God is able to bring the obedience of faith through the words offered by those He has called to believe. He is able to give strength to His people to face extraordinary odds, to do the impossible, to tell stories that are ridiculous and yet true. The purpose of the Gospel is not only the salvation of those lost in the darkness, but to bring the obedience of faith to those who hear the message. God is able to make His hand move in the lives of those who were never expected to hear or understand the Gospel message. God gives us the strength to continue taking that message into the world. This is the obedience of faith, to believe that God can do whatever He plans to do and leaving ourselves open and willing to let it be according to God’s Word. We believe and God moves through us into the world. This is a most extraordinary thing, beyond belief. We can’t believe that God can do something without our help.

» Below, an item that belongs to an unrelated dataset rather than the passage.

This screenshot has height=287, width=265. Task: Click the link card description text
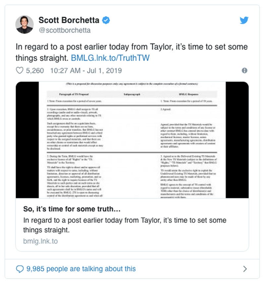click(125, 225)
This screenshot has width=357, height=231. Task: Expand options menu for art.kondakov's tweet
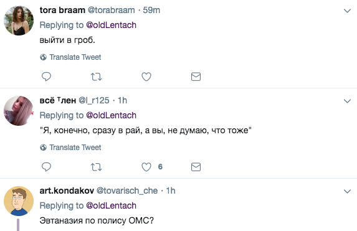pos(347,191)
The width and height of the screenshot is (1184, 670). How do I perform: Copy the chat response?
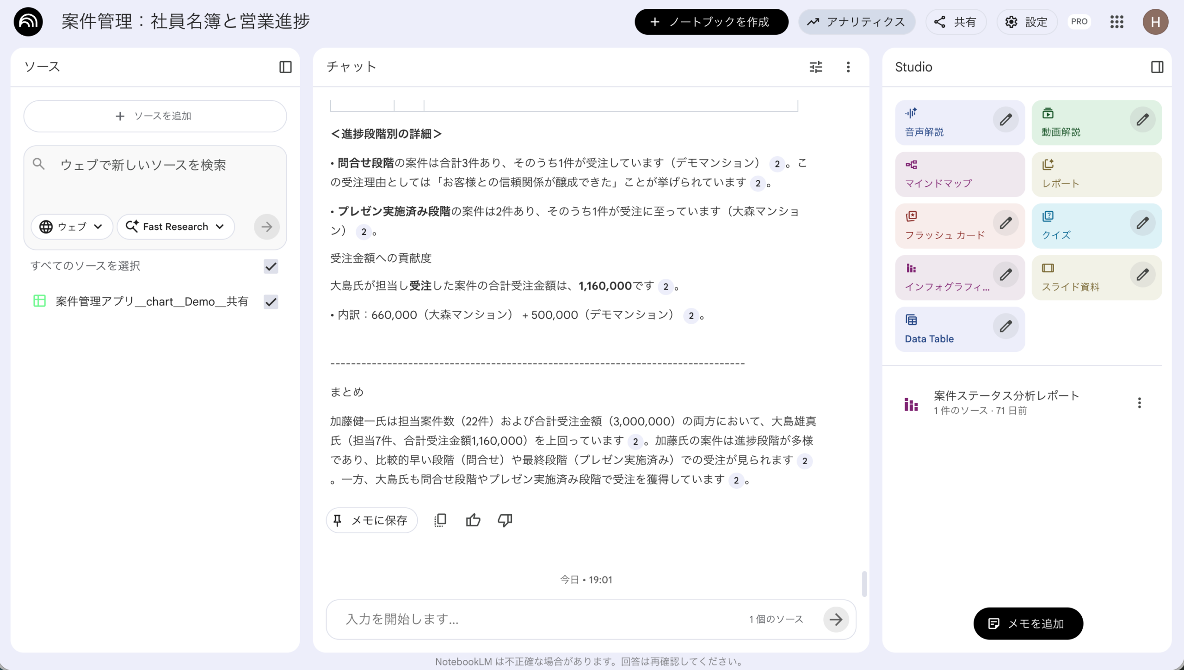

It is natural for us, in our faith, to feel like we need to do things for God. David was king. By God’s hand, the obstacles to establishing a strong and independent kingdom were overcome under David’s rule. With a city in which to live, a palace for the king and roots being planted by the people, Israel was finally settling down into a golden age of peace and security. David was greatly blessed, and since he was a man who sought after God’s heart, it is natural for him to want to give God an offering of thanksgiving and praise. For David, whose life had been characterized by upheaval, the security of a place to live is the most logical gift. David finally had a home thanks to God, so he thought God deserved a home, too. We do the same thing in our own way; working because we think we have to give back to God all that He has given to us.

So let us, for a moment at least, take time to sing with David, praising God in song and proclamation. There is a lot of work to be done. There are charities that need our resources. There are people who need our help. The scriptures are clear that even while we are waiting for God we must be busy preparing for His coming. He does call us to do something. But while we are busy with the work of the Kingdom of God, and the preparations for Christmas, let’s always be open to the work God is doing among and around us so that we can respond to His calling with everything we have. David wanted to build a Temple, but God built an everlasting Temple through David’s seed. We want to do so much, but let’s not get so caught up in what we want to do that we miss God, for He is still building that Temple and Kingdom He promised to David, and He has invited us to be a part of it.